● **Passage given**:
↓↓↓

Embedding API¶
Note
This page is generated automatically from the repository’s maintained Python module inventory.
Embedding providers, payload preparation, and the embedding service layer.
lalandre_embedding¶
Source: packages/lalandre_embedding/lalandre_embedding/__init__.py
Embedding package public API.
lalandre_embedding.base¶
Source: packages/lalandre_embedding/lalandre_embedding/base.py
Base class for embedding providers
- class lalandre_embedding.base.EmbeddingProvider[source]¶
Bases:
ABCAbstract base class for embedding providers
- abstractmethod embed_text(text)[source]¶
Generate embedding for a single text
- Parameters:
text (str)
- Return type:
List[float]
- abstractmethod embed_batch(texts)[source]¶
Generate embeddings for multiple texts
- Parameters:
texts (List[str])
- Return type:
List[List[float]]
- abstractmethod get_vector_size()[source]¶
Get the dimension of the embedding vectors
- Return type:
int
lalandre_embedding.pipeline¶
Source: packages/lalandre_embedding/lalandre_embedding/pipeline.py
Reusable business logic for vector embedding.
Contains payload construction, batched embedding, mean-pooling, and incremental state tracking. The worker imports this module and delegates the heavy lifting here.
- class lalandre_embedding.pipeline.ChunkEmbeddingService(*args, **kwargs)[source]¶
Bases:
ProtocolEmbedding interface required by the chunk embedding pipeline.
- lalandre_embedding.pipeline.compute_payload_hash(payload)[source]¶
Stable hash of payload to detect changes across runs.
- Parameters:
payload (dict[str, Any])
- Return type:
str
- lalandre_embedding.pipeline.mean_pool_vectors(vectors)[source]¶
Return the element-wise mean of vectors, or
Noneif empty.- Parameters:
vectors (list[list[float]])
- Return type:
list[float] | None
- lalandre_embedding.pipeline.truncate_subdivision_content(content, max_chars)[source]¶
Truncate content for embedding if it exceeds max_chars.
- Parameters:
content (str)
max_chars (int)
- Return type:
str
- lalandre_embedding.pipeline.resolved_subdivision_embed_max_chars(config)[source]¶
Compute the max embedding chars from a
LalandreConfig.- Parameters:
config (Any)

↑↑↑

● **Exercise instructions**:
(1) In the Embedding API page, what is the purpose of the stable hash that compute_payload_hash produces?
(2) Please reproduce the portion of the Embedding API page that begins at the words "Contains payload construction, batched" and stops after "chunk embedding pipeline.".
(3) Go on with the Embedding API page, starting right after its last line.

● **Source data**:
↓↓↓

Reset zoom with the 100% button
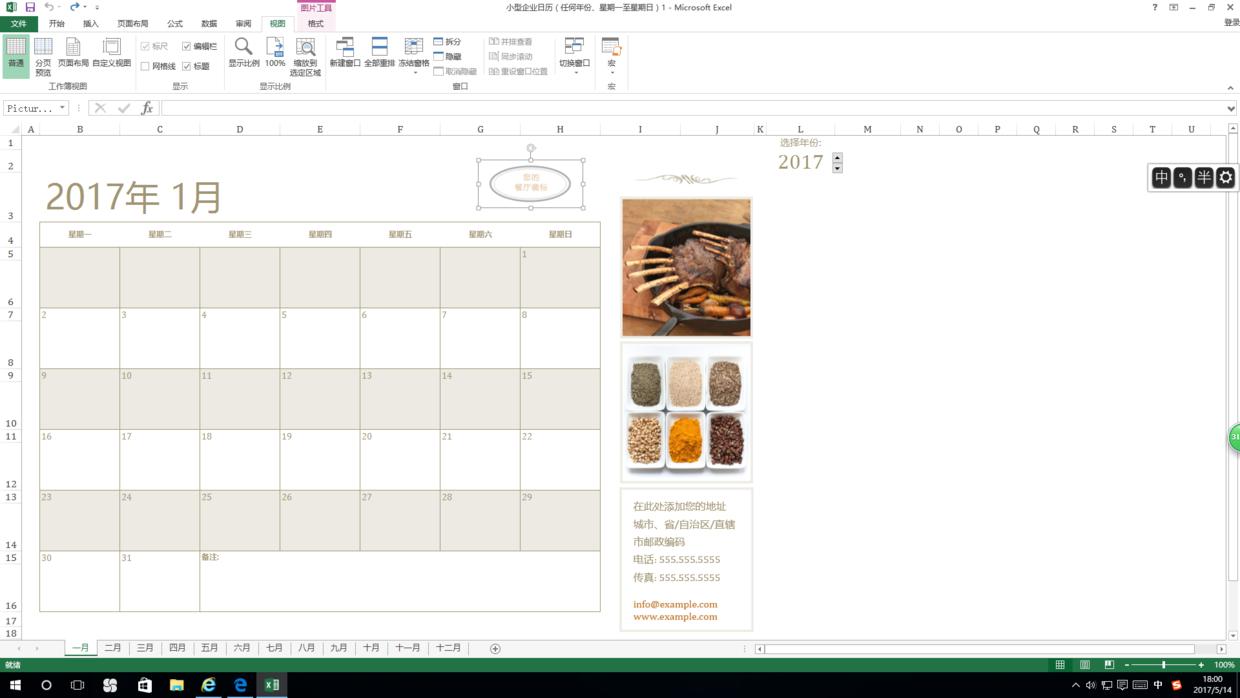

↑↑↑

● **The responses**:
(1) It detects changes in the payload across runs.

(2)
Contains payload construction, batched embedding, mean-pooling, and incremental state tracking. The worker imports this module and delegates the heavy lifting here.
- class lalandre_embedding.pipeline.ChunkEmbeddingService(*args, **kwargs)[source]¶
Bases:
ProtocolEmbedding interface required by the chunk embedding pipeline.

(3)
- Return type:
int
- lalandre_embedding.pipeline.make_state_record(*, object_type, object_id, provider, model_name, vector_size, content_hash)[source]¶
Build one embedding-state upsert record.
- Parameters:
object_type (str)
object_id (int)
provider (str)
model_name (str)
vector_size (int)
content_hash (str)
- Return type:
dict[str, Any]
- lalandre_embedding.pipeline.extract_metadata(act)[source]¶
Extract metadata entries from an ORM act, or
None.- Parameters:
act (Any)
- Return type:
dict[str, str] | None
- lalandre_embedding.pipeline.build_subdivision_payload(payload_builder, subdivision, act, version, metadata, content_override=None)[source]¶
Assemble the Qdrant payload dict from ORM models for a subdivision.
- Parameters:
payload_builder (PayloadBuilder)
subdivision (Any)
act (Any)
version (Any | None)
metadata (dict[str, str] | None)
content_override (str | None)
- Return type:
dict[str, Any]
- lalandre_embedding.pipeline.build_chunk_payload(payload_builder, chunk, subdivision, act)[source]¶
Assemble the Qdrant payload dict from ORM models for a chunk.
- Parameters:
payload_builder (PayloadBuilder)
chunk (Any)
subdivision (Any)
act (Any)
- Return type:
dict[str, Any]
- lalandre_embedding.pipeline.build_act_document_payload(payload_builder, act, subdivisions, *, vector_method, chunk_count)[source]¶
Assemble the Qdrant payload dict from ORM models for a whole-act vector.
- Parameters:
payload_builder (PayloadBuilder)
act (Any)
subdivisions (list[Any])
vector_method (str)
chunk_count (int)
- Return type:
dict[str, Any]
- class lalandre_embedding.pipeline.EmbedBatchResult(points=<factory>, state_records=<factory>, delete_filters=<factory>, embedded_count=0, skipped_count=0)[source]¶
Bases:
objectResult of preparing one embedding batch — ready to be persisted by the caller.
- Parameters:
points (list[VectorPoint])
state_records (list[dict[str, Any]])
delete_filters (list[dict[str, Any]])
embedded_count (int)
skipped_count (int)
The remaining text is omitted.